* About this exercise
Reproduce exactly the lines from the line containing "Expand more feature cards with right arrow" through the end of the records below, including both ends, and nothing else.
** Opening Data shown block **
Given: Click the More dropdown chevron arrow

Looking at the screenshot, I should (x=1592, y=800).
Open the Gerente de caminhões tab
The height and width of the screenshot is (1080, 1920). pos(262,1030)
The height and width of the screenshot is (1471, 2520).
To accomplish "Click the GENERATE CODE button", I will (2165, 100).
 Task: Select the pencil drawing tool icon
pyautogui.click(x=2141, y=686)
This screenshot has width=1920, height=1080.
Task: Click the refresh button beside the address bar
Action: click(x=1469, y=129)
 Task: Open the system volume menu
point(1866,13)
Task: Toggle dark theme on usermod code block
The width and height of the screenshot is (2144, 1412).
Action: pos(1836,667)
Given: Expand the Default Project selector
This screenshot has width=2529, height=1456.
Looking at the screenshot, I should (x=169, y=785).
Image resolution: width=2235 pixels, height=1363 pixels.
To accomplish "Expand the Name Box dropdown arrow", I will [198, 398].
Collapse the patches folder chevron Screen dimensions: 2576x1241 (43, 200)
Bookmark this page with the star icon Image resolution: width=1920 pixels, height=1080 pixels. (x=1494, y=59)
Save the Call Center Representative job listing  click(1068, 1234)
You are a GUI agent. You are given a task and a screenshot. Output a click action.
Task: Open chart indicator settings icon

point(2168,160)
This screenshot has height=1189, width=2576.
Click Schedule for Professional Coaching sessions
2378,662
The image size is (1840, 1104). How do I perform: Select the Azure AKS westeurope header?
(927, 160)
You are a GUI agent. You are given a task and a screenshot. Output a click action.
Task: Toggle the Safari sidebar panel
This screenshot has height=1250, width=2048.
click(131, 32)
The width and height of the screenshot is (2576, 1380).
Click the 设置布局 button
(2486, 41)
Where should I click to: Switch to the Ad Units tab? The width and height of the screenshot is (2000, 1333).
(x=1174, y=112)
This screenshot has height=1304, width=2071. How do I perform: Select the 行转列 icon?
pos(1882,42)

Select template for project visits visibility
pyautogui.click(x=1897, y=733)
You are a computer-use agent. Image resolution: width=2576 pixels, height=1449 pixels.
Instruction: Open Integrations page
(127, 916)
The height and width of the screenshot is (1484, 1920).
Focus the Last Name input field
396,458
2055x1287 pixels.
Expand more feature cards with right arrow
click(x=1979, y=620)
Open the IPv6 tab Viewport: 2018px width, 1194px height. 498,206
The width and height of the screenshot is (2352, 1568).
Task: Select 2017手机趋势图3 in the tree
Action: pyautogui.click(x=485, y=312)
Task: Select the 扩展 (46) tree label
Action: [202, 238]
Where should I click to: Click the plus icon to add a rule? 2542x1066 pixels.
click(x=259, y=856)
** Closing Data shown block **
* Answer for this exercise
Expand more feature cards with right arrow
click(x=1979, y=620)
Open the IPv6 tab Viewport: 2018px width, 1194px height. 498,206
The width and height of the screenshot is (2352, 1568).
Task: Select 2017手机趋势图3 in the tree
Action: pyautogui.click(x=485, y=312)
Task: Select the 扩展 (46) tree label
Action: [202, 238]
Where should I click to: Click the plus icon to add a rule? 2542x1066 pixels.
click(x=259, y=856)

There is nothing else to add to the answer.